Swahili love poem
Kivuli chako kwenye kioo
Ni utenzi wangu bora
Lakini fanya haraka unapotea
Ni wa mwisho, "nakupenda"
→ French poem ←
Swahili language and people
(Upendo shairi) Love poem "la glace" translated into Swahili. Some verses for the faces of the Tanzanian women, which are a sunny reflection of an africa that radiates of sweetness.
Swahili (souhaéli, kiswahili), is spoken by 150 million people in a dozen countries in Africa. It is an essential language in these countries, including: (Congo, Kenya, Comoros, Uganda, Rwanda, Mozambique).
Originally spoken in the coastal areas between Lamu (Kenya) and the southern border of Tanzania, Swahili is used as an intercourse language on a very large area.
There are three main dialects: the kiunguja in Zanzibar which is the basis of the standard Swahili, the kimvita in the region of Mombasa, and the kiamu around Lamu. No other native language of Africa can compare to swahili in terms of number of speakers or in international standing.
It would be the Bantu result of the contacts between the Bantu groups of the East Coast of Africa and the merchants, especially Persians and Arabs, but also Indians and Chinese who settled there over the centuries.
Swahili has many words borrowed from Arabic, due to the Arabic-speaking settlers of the African coast beginning about the 7th century... the word "Swahili" comes from the Arabic word "sahil" = "coast".
During the 19th century, it was carried inland by Arab tradesmen, and later was made the language of administration in the German colony of Tanganyika (Tanzania).
Swahili is a Bantu language that belongs to the Sabaki group of Bantu languages from the northeast coast. Swahili has been spoken in eastern Africa since Bantu groups from the Great Lakes region reached the coast (800).
The first outbreaks are likely to be in northern Kenya today. The maritime trade, will spread the language of Mogadishu until Delgado. In contact with the Arabs, for centuries, the language will make many borrowing from Arabic that could suggest a mixed language.

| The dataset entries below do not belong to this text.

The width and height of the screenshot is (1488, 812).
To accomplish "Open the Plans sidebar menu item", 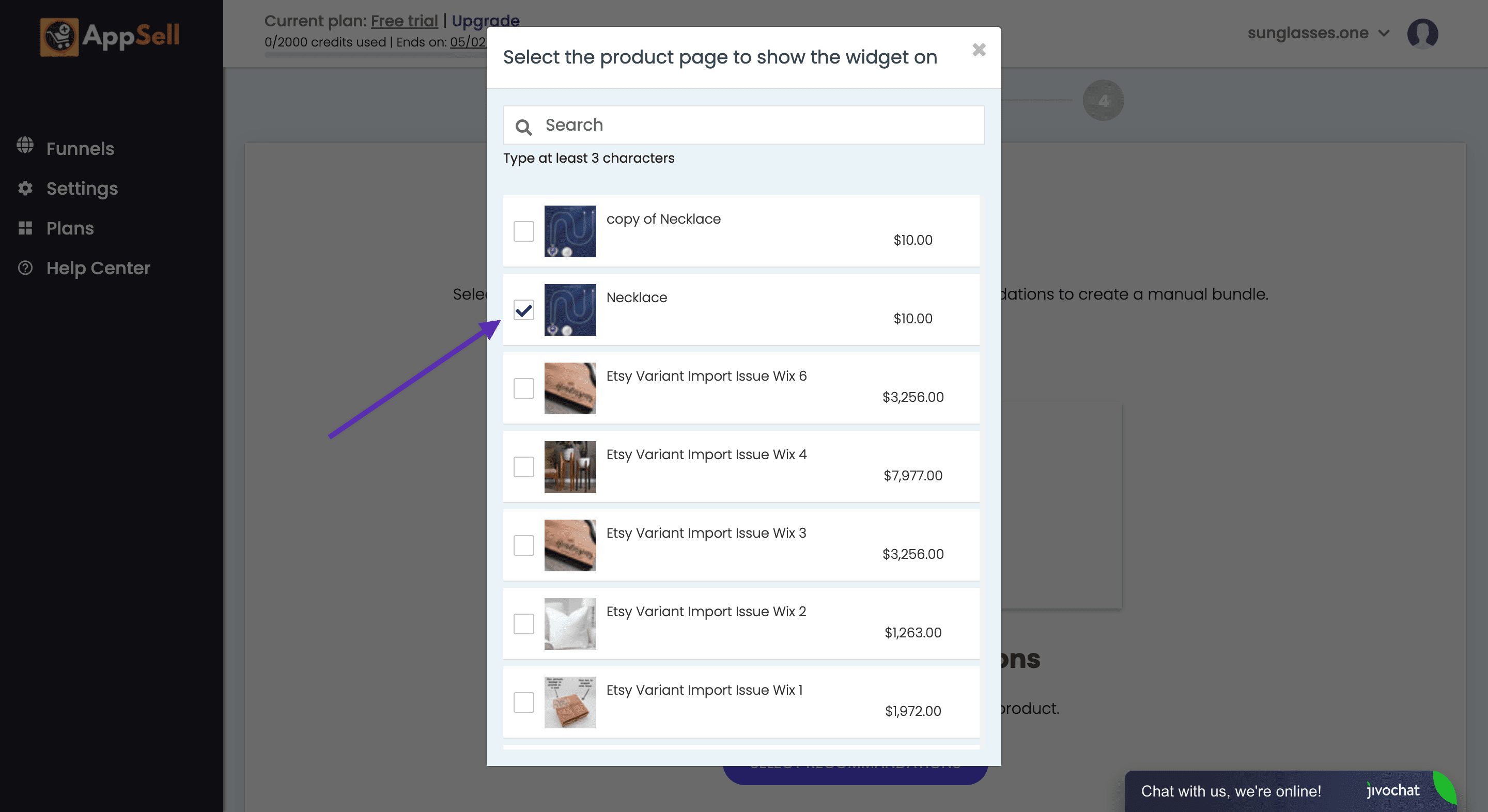I will pyautogui.click(x=70, y=228).
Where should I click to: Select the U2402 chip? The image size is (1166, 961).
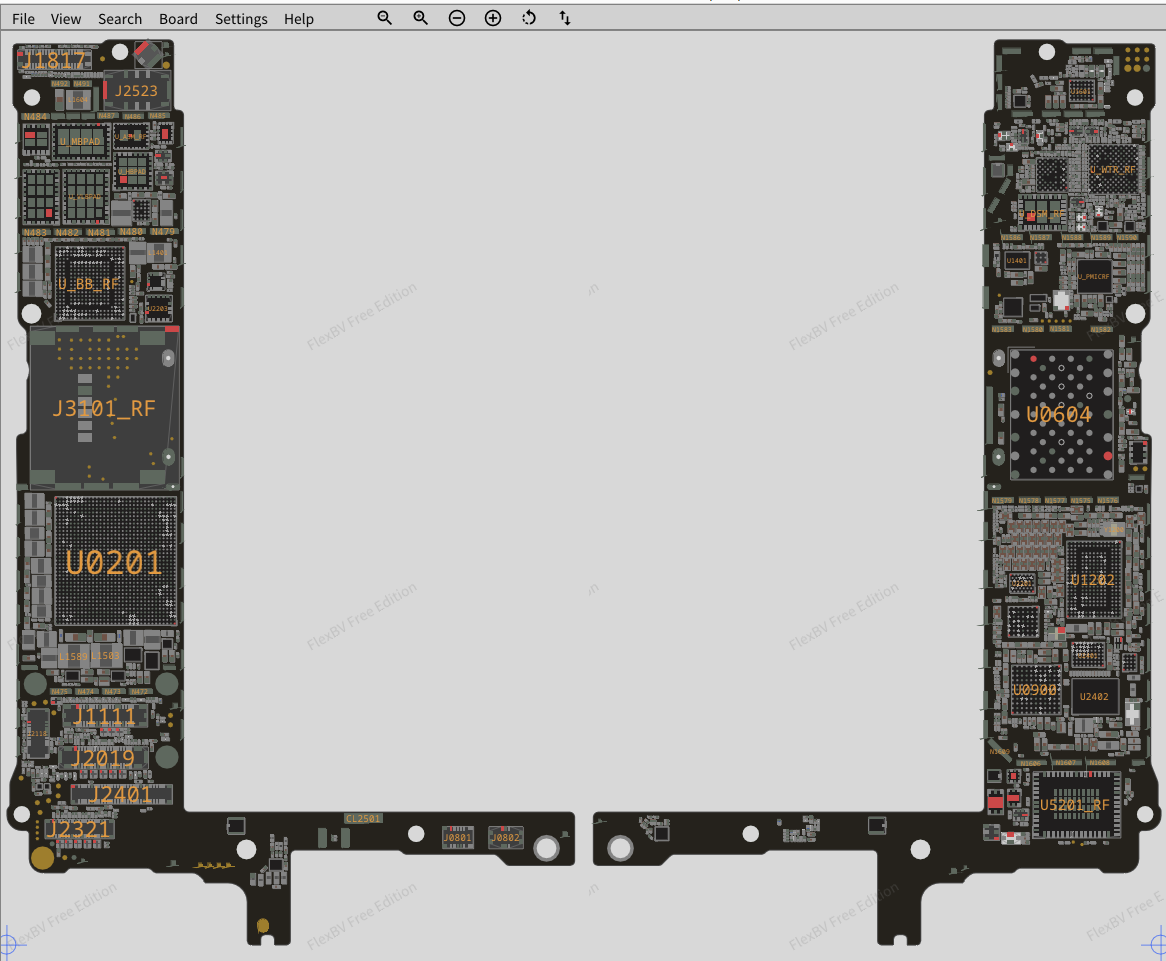coord(1094,697)
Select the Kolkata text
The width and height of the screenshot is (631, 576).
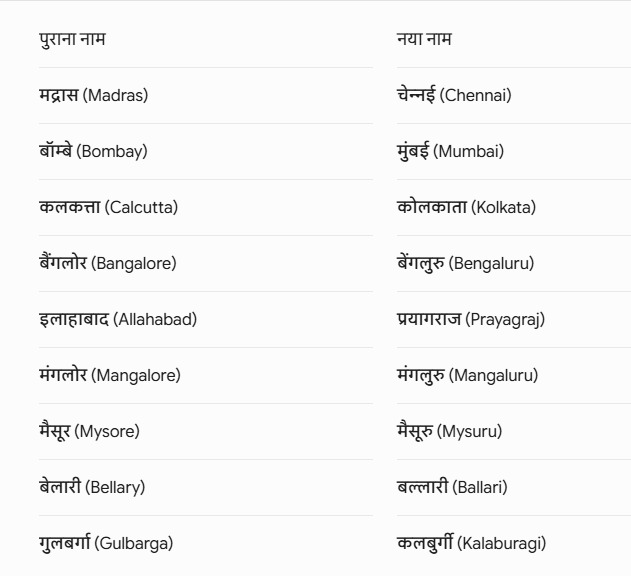tap(466, 207)
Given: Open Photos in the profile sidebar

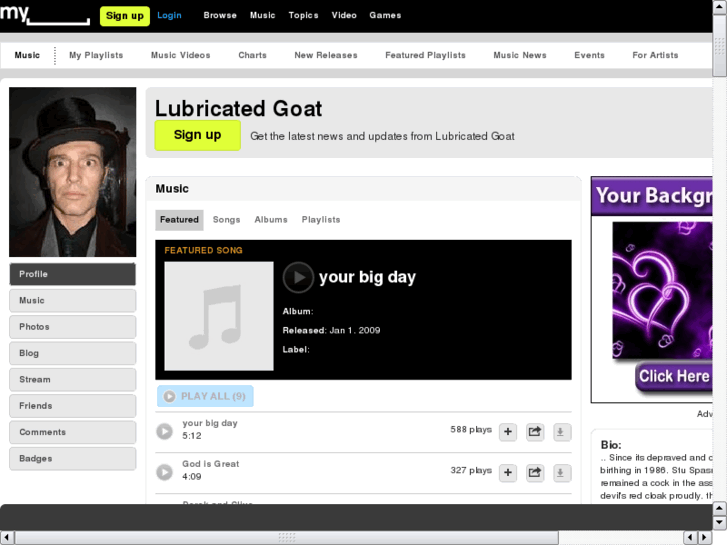Looking at the screenshot, I should pos(72,327).

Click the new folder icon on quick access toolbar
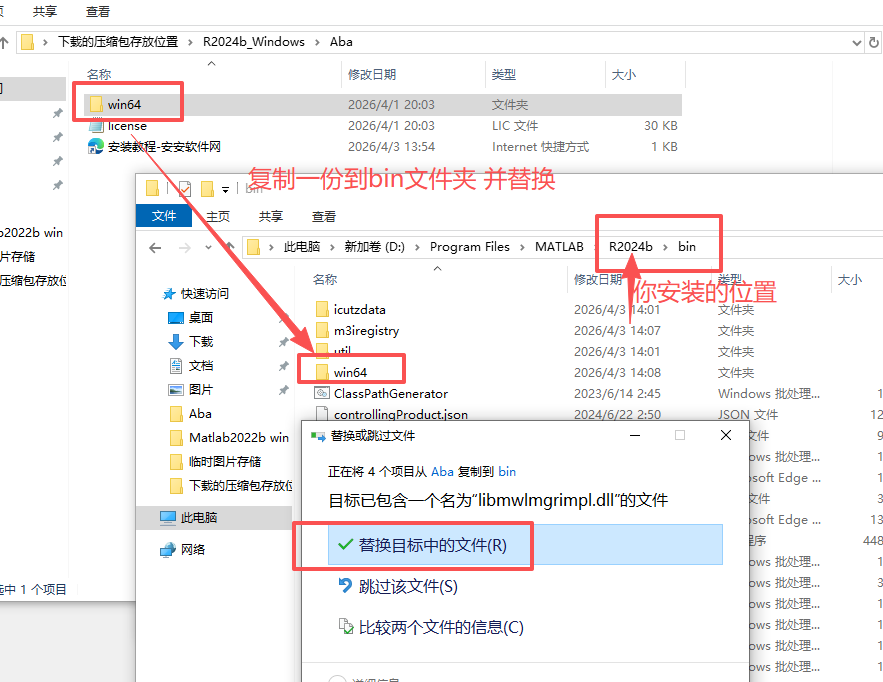207,189
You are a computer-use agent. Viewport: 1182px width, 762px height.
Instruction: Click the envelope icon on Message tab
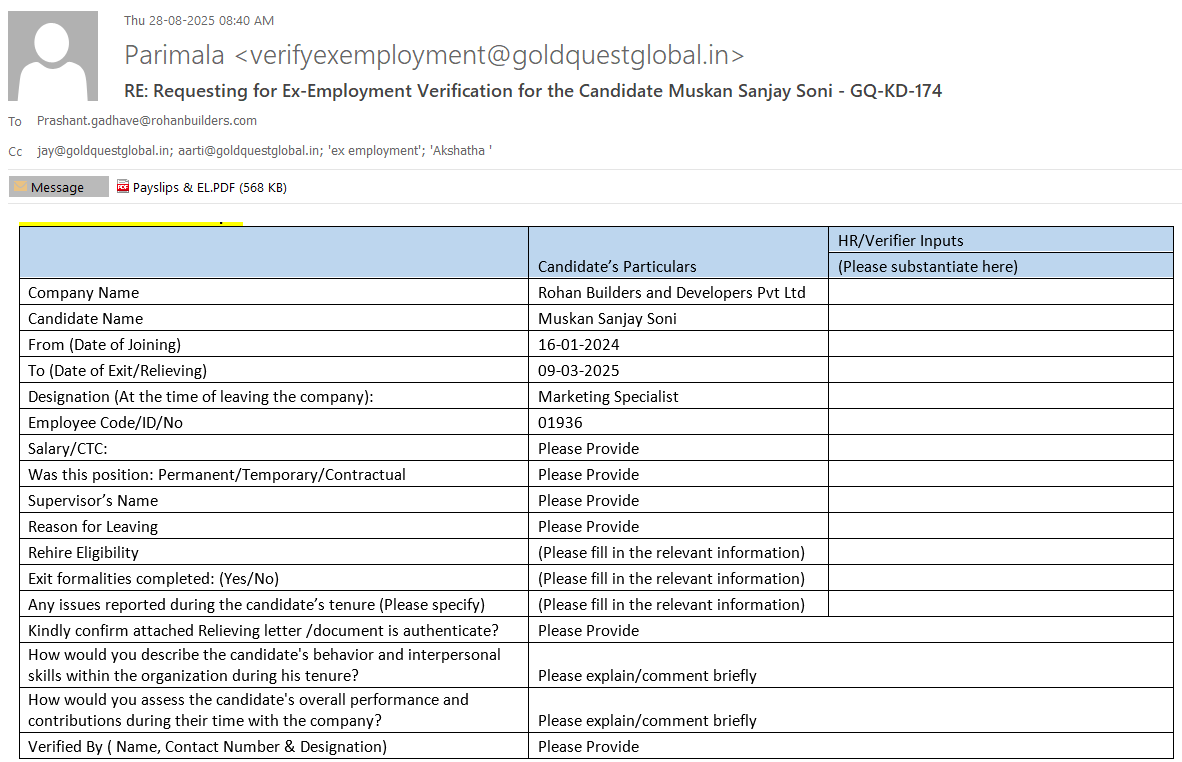point(20,187)
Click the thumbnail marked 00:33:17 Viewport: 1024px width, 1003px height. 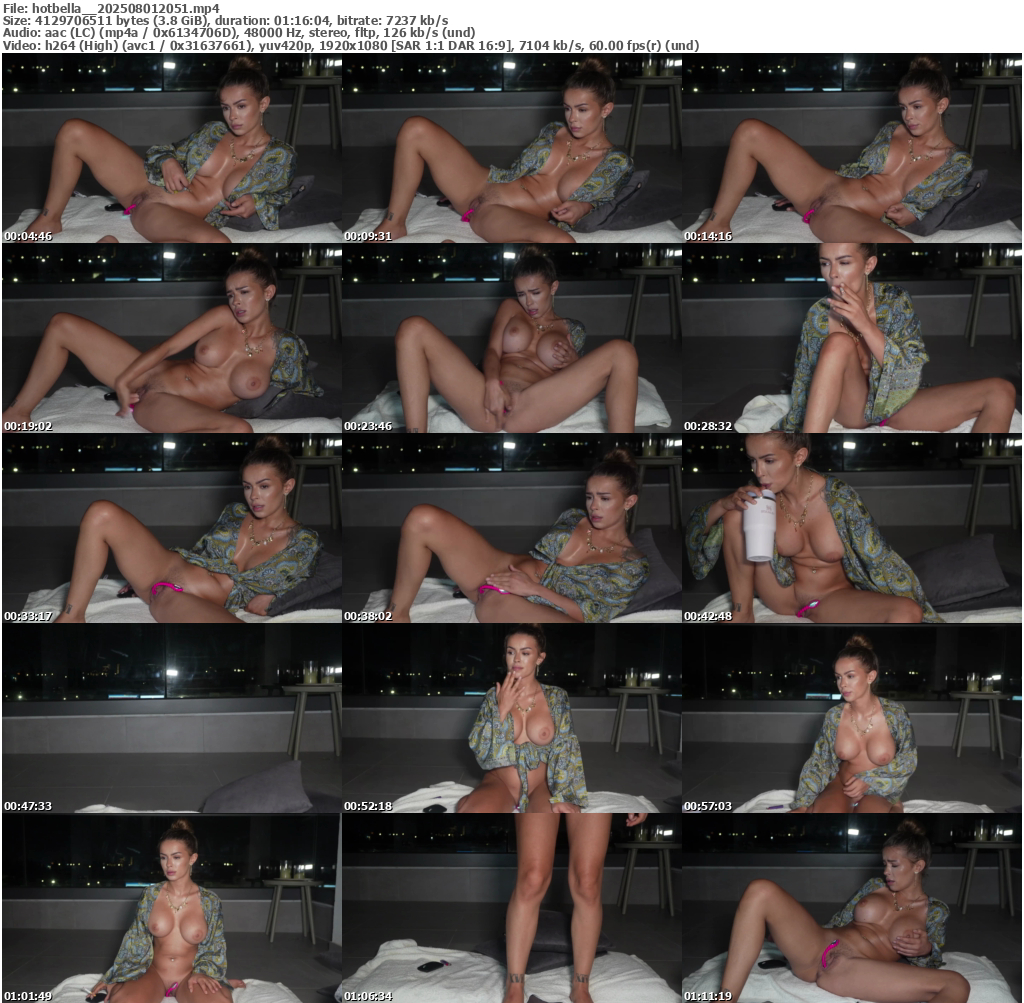point(171,528)
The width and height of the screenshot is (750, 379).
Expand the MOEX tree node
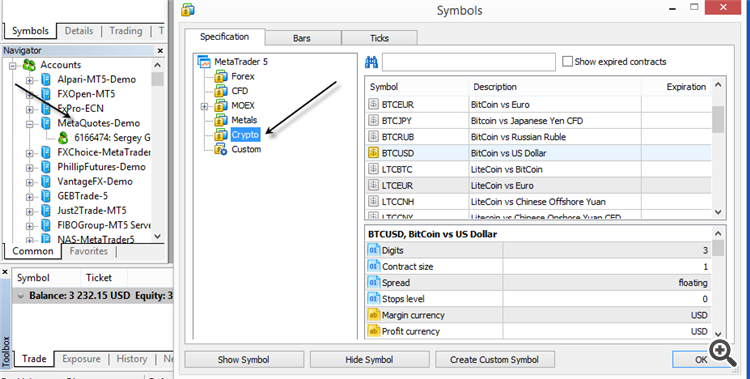[x=204, y=106]
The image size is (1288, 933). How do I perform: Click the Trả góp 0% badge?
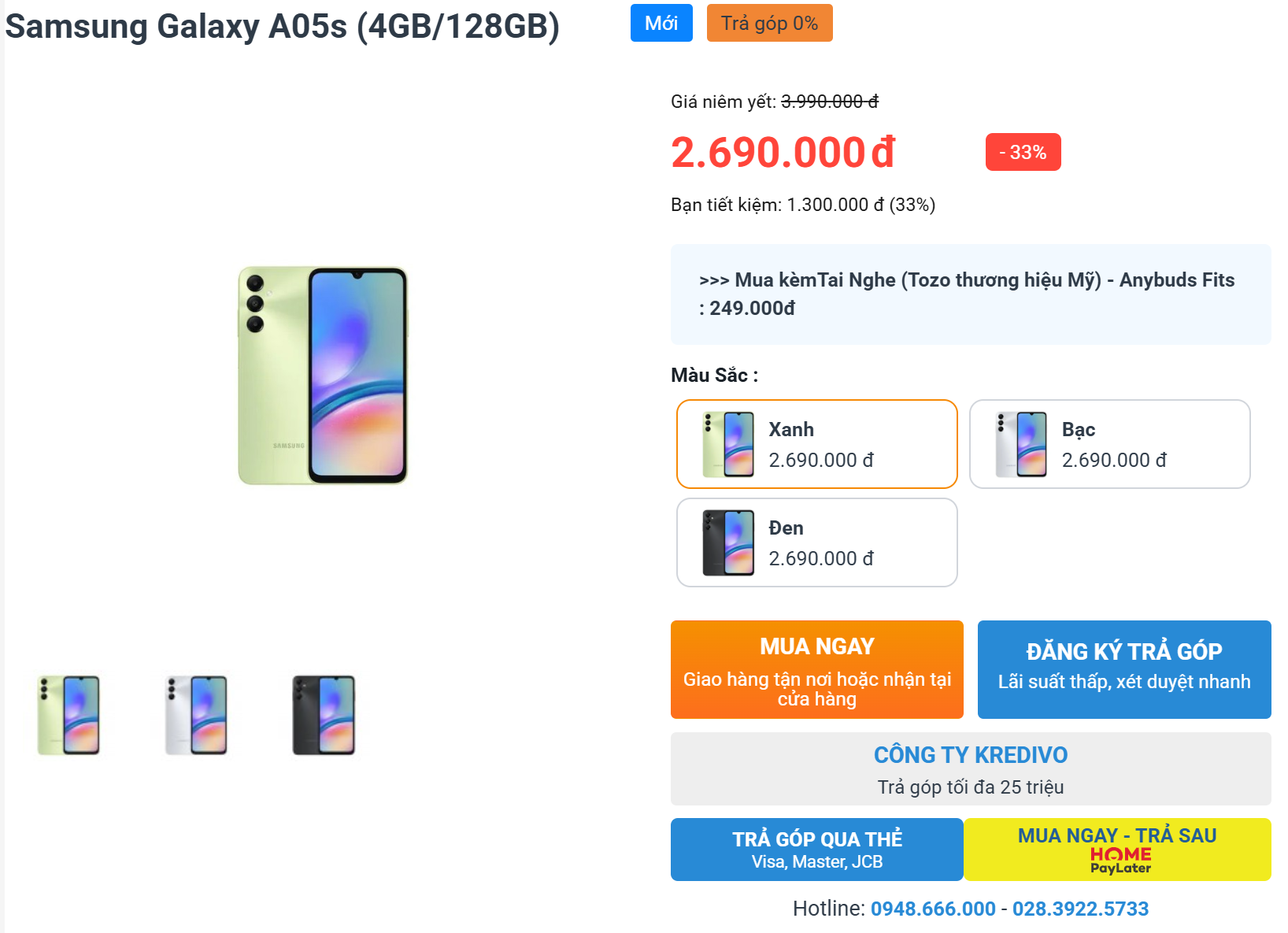point(770,23)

The ports on the coast, because of the trade and their economic power, will give to the sawhili an importance, and the development of a poetry, written with the Arabic characters, in different of its dialects (18th). Around 1930 the European missionaries will introduce the Latin letters.
The different dialects are regional varieties with generally an intercomprehension without difficulty.
If the Bantu background of Swahili is undeniable, this language has a rare peculiarity, since it has integrated many, many words from other languages (Arabic, Persian, Indian and European), while retaining its Bantu structure.
My little poem in Swahili is in the most spoken African language in south Sahara. Unlike many languages in Africa, there are writings for several centuries in Swahili, first in the Arabic alphabet and then in the Latin alphabet.
The oldest written document dates from the 18th century. The lexicon makes many borrowings from Arabic (including the word Swahili itself, which comes from an Arabic adjective meaning coastal).
Indeed, it was in the 18th century that a Muslim religious literature in Swahili developed, it was followed in the 19th century by Christian literature, and in the 20th century by less religious literature. Today, poetry remains at the center of Swahili literature (let us quote some writers: Kezilahabi, Shafi, Muyaka).
The Swahilis are Bantu whose origins go back to the meeting of Arab groups, and members of the former Makwas and Makondés populations. As a result, their system of filiation became patrilineal; The goods being transmitted by agnatic means, and the marriage being accompanied by the dowry.